» **Work required**
Revise the material by changing every "Predict" to "Identify" and leaving everything else unchanged.
══════════════════════════════
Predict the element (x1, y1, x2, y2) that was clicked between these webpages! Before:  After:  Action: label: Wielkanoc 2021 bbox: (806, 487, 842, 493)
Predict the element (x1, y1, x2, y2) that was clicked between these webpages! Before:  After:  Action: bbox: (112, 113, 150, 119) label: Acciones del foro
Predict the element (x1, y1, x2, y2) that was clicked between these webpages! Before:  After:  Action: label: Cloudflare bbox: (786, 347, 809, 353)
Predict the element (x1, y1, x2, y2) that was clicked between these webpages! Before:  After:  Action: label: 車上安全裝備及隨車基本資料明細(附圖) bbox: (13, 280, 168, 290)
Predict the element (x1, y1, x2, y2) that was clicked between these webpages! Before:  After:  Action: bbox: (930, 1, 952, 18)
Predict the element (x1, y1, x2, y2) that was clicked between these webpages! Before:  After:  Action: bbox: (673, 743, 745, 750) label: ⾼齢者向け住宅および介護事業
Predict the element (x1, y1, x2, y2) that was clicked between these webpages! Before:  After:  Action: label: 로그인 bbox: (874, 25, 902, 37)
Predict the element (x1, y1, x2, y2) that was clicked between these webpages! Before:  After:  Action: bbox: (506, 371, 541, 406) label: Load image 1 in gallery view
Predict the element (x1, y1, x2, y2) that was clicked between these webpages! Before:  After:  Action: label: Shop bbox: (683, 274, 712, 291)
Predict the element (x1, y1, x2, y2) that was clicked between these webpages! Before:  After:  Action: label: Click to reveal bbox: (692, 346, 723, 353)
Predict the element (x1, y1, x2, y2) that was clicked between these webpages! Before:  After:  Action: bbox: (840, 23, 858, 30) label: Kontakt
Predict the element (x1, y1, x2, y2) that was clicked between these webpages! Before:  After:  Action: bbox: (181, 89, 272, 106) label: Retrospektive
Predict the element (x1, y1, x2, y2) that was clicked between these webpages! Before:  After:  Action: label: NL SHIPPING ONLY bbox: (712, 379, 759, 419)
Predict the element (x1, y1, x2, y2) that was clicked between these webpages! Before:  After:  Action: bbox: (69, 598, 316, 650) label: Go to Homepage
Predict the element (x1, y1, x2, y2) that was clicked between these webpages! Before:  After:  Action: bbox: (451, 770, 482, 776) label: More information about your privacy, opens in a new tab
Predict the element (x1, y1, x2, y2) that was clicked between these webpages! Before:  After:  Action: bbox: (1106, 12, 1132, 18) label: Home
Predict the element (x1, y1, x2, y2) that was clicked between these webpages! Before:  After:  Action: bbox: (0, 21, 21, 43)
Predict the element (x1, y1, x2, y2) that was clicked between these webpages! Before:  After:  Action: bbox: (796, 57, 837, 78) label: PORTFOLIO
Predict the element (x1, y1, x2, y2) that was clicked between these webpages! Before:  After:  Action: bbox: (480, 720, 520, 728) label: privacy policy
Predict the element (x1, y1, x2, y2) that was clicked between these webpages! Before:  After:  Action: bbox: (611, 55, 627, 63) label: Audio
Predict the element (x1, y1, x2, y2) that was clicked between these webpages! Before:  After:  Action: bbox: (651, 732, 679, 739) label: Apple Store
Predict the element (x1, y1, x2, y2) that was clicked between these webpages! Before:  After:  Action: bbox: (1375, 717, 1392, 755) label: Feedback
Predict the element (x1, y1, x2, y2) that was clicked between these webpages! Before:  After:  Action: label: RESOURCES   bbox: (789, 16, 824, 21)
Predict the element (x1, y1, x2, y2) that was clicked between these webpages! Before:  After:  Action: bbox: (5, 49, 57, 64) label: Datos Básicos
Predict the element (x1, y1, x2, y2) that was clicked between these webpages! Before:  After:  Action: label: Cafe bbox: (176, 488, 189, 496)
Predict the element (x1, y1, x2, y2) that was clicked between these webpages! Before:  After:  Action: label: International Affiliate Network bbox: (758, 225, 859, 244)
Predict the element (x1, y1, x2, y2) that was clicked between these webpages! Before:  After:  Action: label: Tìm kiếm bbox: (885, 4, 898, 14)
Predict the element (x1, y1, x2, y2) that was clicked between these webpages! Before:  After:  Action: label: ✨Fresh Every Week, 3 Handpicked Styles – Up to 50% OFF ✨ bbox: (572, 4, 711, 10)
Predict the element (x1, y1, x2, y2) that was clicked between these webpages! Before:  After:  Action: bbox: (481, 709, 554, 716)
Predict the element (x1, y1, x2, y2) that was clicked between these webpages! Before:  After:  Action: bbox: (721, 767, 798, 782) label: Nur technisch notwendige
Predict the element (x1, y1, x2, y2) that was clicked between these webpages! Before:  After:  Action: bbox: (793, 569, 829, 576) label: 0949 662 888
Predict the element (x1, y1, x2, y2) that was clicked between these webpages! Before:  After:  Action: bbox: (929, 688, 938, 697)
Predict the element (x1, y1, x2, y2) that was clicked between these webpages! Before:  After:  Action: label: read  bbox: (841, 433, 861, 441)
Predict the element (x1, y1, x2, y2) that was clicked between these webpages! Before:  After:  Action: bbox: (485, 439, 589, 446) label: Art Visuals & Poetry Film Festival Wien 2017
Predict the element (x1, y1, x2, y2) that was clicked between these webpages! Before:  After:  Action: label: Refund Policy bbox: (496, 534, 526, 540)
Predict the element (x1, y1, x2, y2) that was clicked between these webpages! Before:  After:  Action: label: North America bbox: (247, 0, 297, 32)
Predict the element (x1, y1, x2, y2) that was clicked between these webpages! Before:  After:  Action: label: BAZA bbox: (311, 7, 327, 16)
══════════════════════════════
» **Result**
Identify the element (x1, y1, x2, y2) that was clicked between these webpages! Before:  After:  Action: label: Wielkanoc 2021 bbox: (806, 487, 842, 493)
Identify the element (x1, y1, x2, y2) that was clicked between these webpages! Before:  After:  Action: bbox: (112, 113, 150, 119) label: Acciones del foro
Identify the element (x1, y1, x2, y2) that was clicked between these webpages! Before:  After:  Action: label: Cloudflare bbox: (786, 347, 809, 353)
Identify the element (x1, y1, x2, y2) that was clicked between these webpages! Before:  After:  Action: label: 車上安全裝備及隨車基本資料明細(附圖) bbox: (13, 280, 168, 290)
Identify the element (x1, y1, x2, y2) that was clicked between these webpages! Before:  After:  Action: bbox: (930, 1, 952, 18)
Identify the element (x1, y1, x2, y2) that was clicked between these webpages! Before:  After:  Action: bbox: (673, 743, 745, 750) label: ⾼齢者向け住宅および介護事業
Identify the element (x1, y1, x2, y2) that was clicked between these webpages! Before:  After:  Action: label: 로그인 bbox: (874, 25, 902, 37)
Identify the element (x1, y1, x2, y2) that was clicked between these webpages! Before:  After:  Action: bbox: (506, 371, 541, 406) label: Load image 1 in gallery view
Identify the element (x1, y1, x2, y2) that was clicked between these webpages! Before:  After:  Action: label: Shop bbox: (683, 274, 712, 291)
Identify the element (x1, y1, x2, y2) that was clicked between these webpages! Before:  After:  Action: label: Click to reveal bbox: (692, 346, 723, 353)
Identify the element (x1, y1, x2, y2) that was clicked between these webpages! Before:  After:  Action: bbox: (840, 23, 858, 30) label: Kontakt
Identify the element (x1, y1, x2, y2) that was clicked between these webpages! Before:  After:  Action: bbox: (181, 89, 272, 106) label: Retrospektive
Identify the element (x1, y1, x2, y2) that was clicked between these webpages! Before:  After:  Action: label: NL SHIPPING ONLY bbox: (712, 379, 759, 419)
Identify the element (x1, y1, x2, y2) that was clicked between these webpages! Before:  After:  Action: bbox: (69, 598, 316, 650) label: Go to Homepage
Identify the element (x1, y1, x2, y2) that was clicked between these webpages! Before:  After:  Action: bbox: (451, 770, 482, 776) label: More information about your privacy, opens in a new tab
Identify the element (x1, y1, x2, y2) that was clicked between these webpages! Before:  After:  Action: bbox: (1106, 12, 1132, 18) label: Home
Identify the element (x1, y1, x2, y2) that was clicked between these webpages! Before:  After:  Action: bbox: (0, 21, 21, 43)
Identify the element (x1, y1, x2, y2) that was clicked between these webpages! Before:  After:  Action: bbox: (796, 57, 837, 78) label: PORTFOLIO
Identify the element (x1, y1, x2, y2) that was clicked between these webpages! Before:  After:  Action: bbox: (480, 720, 520, 728) label: privacy policy
Identify the element (x1, y1, x2, y2) that was clicked between these webpages! Before:  After:  Action: bbox: (611, 55, 627, 63) label: Audio
Identify the element (x1, y1, x2, y2) that was clicked between these webpages! Before:  After:  Action: bbox: (651, 732, 679, 739) label: Apple Store
Identify the element (x1, y1, x2, y2) that was clicked between these webpages! Before:  After:  Action: bbox: (1375, 717, 1392, 755) label: Feedback
Identify the element (x1, y1, x2, y2) that was clicked between these webpages! Before:  After:  Action: label: RESOURCES   bbox: (789, 16, 824, 21)
Identify the element (x1, y1, x2, y2) that was clicked between these webpages! Before:  After:  Action: bbox: (5, 49, 57, 64) label: Datos Básicos
Identify the element (x1, y1, x2, y2) that was clicked between these webpages! Before:  After:  Action: label: Cafe bbox: (176, 488, 189, 496)
Identify the element (x1, y1, x2, y2) that was clicked between these webpages! Before:  After:  Action: label: International Affiliate Network bbox: (758, 225, 859, 244)
Identify the element (x1, y1, x2, y2) that was clicked between these webpages! Before:  After:  Action: label: Tìm kiếm bbox: (885, 4, 898, 14)
Identify the element (x1, y1, x2, y2) that was clicked between these webpages! Before:  After:  Action: label: ✨Fresh Every Week, 3 Handpicked Styles – Up to 50% OFF ✨ bbox: (572, 4, 711, 10)
Identify the element (x1, y1, x2, y2) that was clicked between these webpages! Before:  After:  Action: bbox: (481, 709, 554, 716)
Identify the element (x1, y1, x2, y2) that was clicked between these webpages! Before:  After:  Action: bbox: (721, 767, 798, 782) label: Nur technisch notwendige
Identify the element (x1, y1, x2, y2) that was clicked between these webpages! Before:  After:  Action: bbox: (793, 569, 829, 576) label: 0949 662 888
Identify the element (x1, y1, x2, y2) that was clicked between these webpages! Before:  After:  Action: bbox: (929, 688, 938, 697)
Identify the element (x1, y1, x2, y2) that was clicked between these webpages! Before:  After:  Action: label: read  bbox: (841, 433, 861, 441)
Identify the element (x1, y1, x2, y2) that was clicked between these webpages! Before:  After:  Action: bbox: (485, 439, 589, 446) label: Art Visuals & Poetry Film Festival Wien 2017
Identify the element (x1, y1, x2, y2) that was clicked between these webpages! Before:  After:  Action: label: Refund Policy bbox: (496, 534, 526, 540)
Identify the element (x1, y1, x2, y2) that was clicked between these webpages! Before:  After:  Action: label: North America bbox: (247, 0, 297, 32)
Identify the element (x1, y1, x2, y2) that was clicked between these webpages! Before:  After:  Action: label: BAZA bbox: (311, 7, 327, 16)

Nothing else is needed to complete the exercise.